▶ _Stated exercise a_
From the forum thread on feeding crayfish to piranha, copy out the part that opens with the words containing "I believe Jesse" and closes with "have kept them.".

▶ _Page excerpt_
# feeding piranha crayfish



## JesseD (Mar 26, 2003)

i live near a river called River Raisin.

i can catch crayfish in certain areas of the river like it is my job. i have heard that crayfish are "dirty" and should not be fed to piranha if u just caught them out of a river/lake or where ever else.

my question is...how would i go about "cleaning" them before i put them in the tank with my piranha for them to eat? basically just quarintine them?

thanks


----------



## FeederFish33 (Jan 22, 2003)

quarantine them for about 2 weeks.


----------



## JesseD (Mar 26, 2003)

what would u suggest i feed them for this 2 week period?


----------



## JesseD (Mar 26, 2003)

nm. ill just feed them fish, shrimp, water plants, worms, insects, snails, and plankton.

i dont understand how a crayfish could survive in a P tank though. its almost impossibel to freeze a crayfish (unless the water is 32 degrees), but they dont like warm temperatures at all.

would they eventually die in 80-82 degree water or can they handle it???


----------



## Glowin_Navi (Apr 21, 2003)

They can handle the temperature. Ive had mine for a long time in my tank, and 82 degrees is fine.


----------



## Red Bellied Bad Ass (May 25, 2003)

I believe Jesse is looking to feed the crayfish to his P-fish not give them a tankmate.

If the water they come from is not seriously polluted I would just give throw them in, if the crayfish have any internal parasites I doubt if they could be passed on to P-fish because P-fish have cast iron stomachs with a lot of acid and I have yet to see one die from internal parasites in the 12 years I have kept them.

Whatever the P-fish do not eat right away remove immediately because shellfish spoil very quickly (the reason crayfish, lobster etc. is thrown alive into a boiling pot for human consumption) and that would be the major health concern.

If you do go the quaratine route, the commercial farmers of crawdads raise them in shallow ponds and feed them hay, you could probably substitute grass clippings or leaves assuming the lawn or trees weren't treated with chemicals.


----------



## JesseD (Mar 26, 2003)

thanks!

that helps a lot









the crayfish are meant as a meal...not a tankmate


----------

▶ _Stated exercise b_
Report each line of the listing below that contains the string "width".

▶ _Supplied entries_
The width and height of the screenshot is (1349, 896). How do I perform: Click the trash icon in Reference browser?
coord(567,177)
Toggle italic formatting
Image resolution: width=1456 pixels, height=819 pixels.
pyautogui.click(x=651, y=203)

▶ _Full answer a_
I believe Jesse is looking to feed the crayfish to his P-fish not give them a tankmate.

If the water they come from is not seriously polluted I would just give throw them in, if the crayfish have any internal parasites I doubt if they could be passed on to P-fish because P-fish have cast iron stomachs with a lot of acid and I have yet to see one die from internal parasites in the 12 years I have kept them.

▶ _Full answer b_
The width and height of the screenshot is (1349, 896). How do I perform: Click the trash icon in Reference browser?
Image resolution: width=1456 pixels, height=819 pixels.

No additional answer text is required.